Joint Base Anacostia–Bolling (JBAB) is a 905-acre (366 ha) military installation, located in Southwest Washington, D.C., established on 1 October 2010 in accordance with congressional legislation implementing the recommendations of the 2005 Base Realignment and Closure Commission. The legislation ordered the consolidation of Naval Support Facility Anacostia and Bolling Air Force Base, which were adjoining but separate military installations into a single joint base, one of twelve formed in the country as a result of the law. The base hosts the Defense Intelligence Agency Headquarters amongst its other responsibilities.
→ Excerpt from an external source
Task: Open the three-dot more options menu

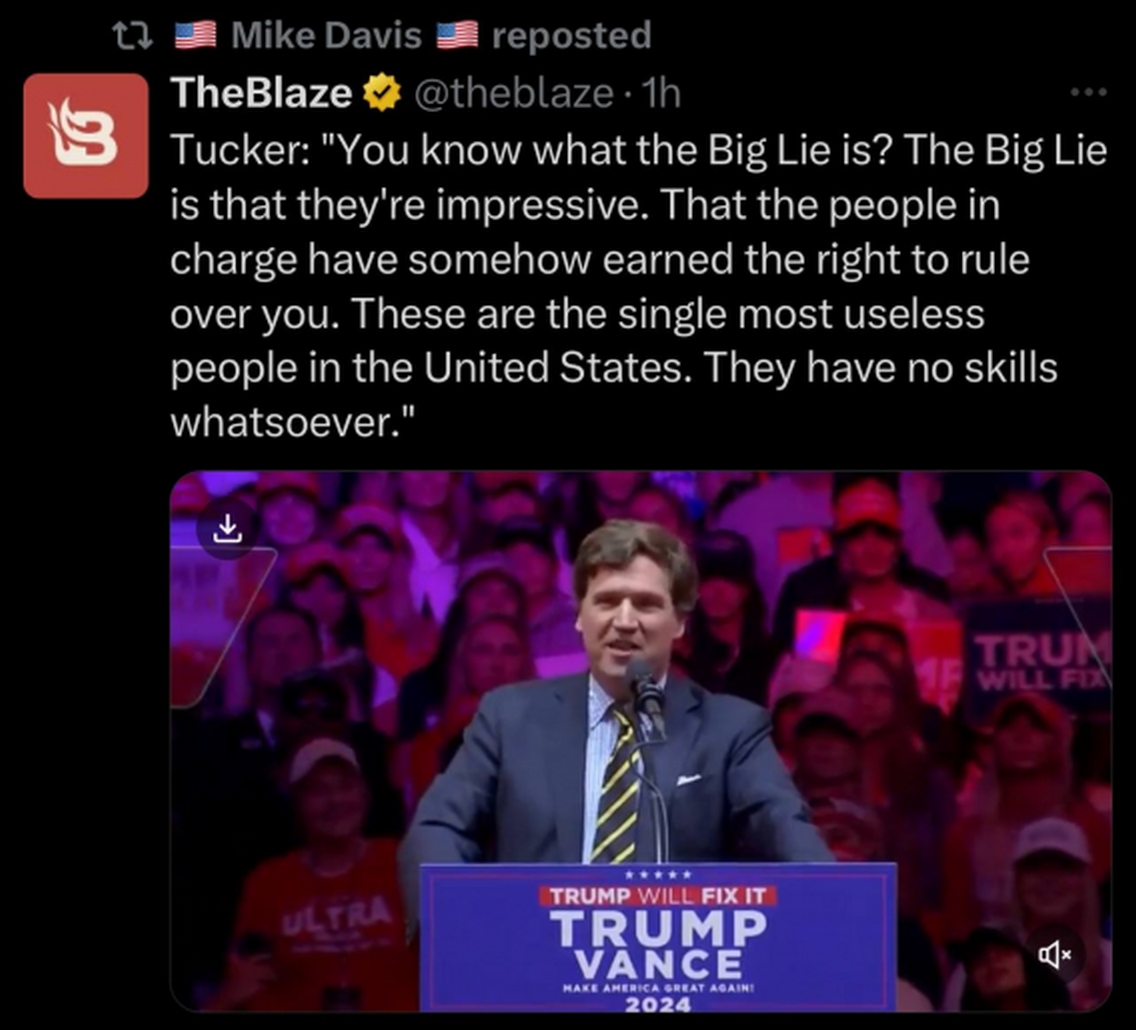Action: pyautogui.click(x=1089, y=92)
The only aeronautical facility at the base is a 100-by-100-foot (30 by 30 m) helipad (ICAO: KBOF).

==Overview==
Joint Base Anacostia–Bolling (JBAB) is responsible for providing installation support to 17,000 military, civilian employees and their families, 48 mission and tenant units, including ceremonial units (United States Air Force Honor Guard, USAF Band, USAF Chaplains, the Navy Ceremonial Guard), various Army, Marine Corps, Coast Guard, Joint Service commands and other DOD and federal agencies.

Bolling Air Force Base units also provide ceremonial support to the White House, the Chairman of the Joint Chiefs of Staff, the Secretary of the Air Force, and the Air Force Chief of Staff, mainly through 11th Wing, the United States Air Force Honor Guard and The United States Air Force Band.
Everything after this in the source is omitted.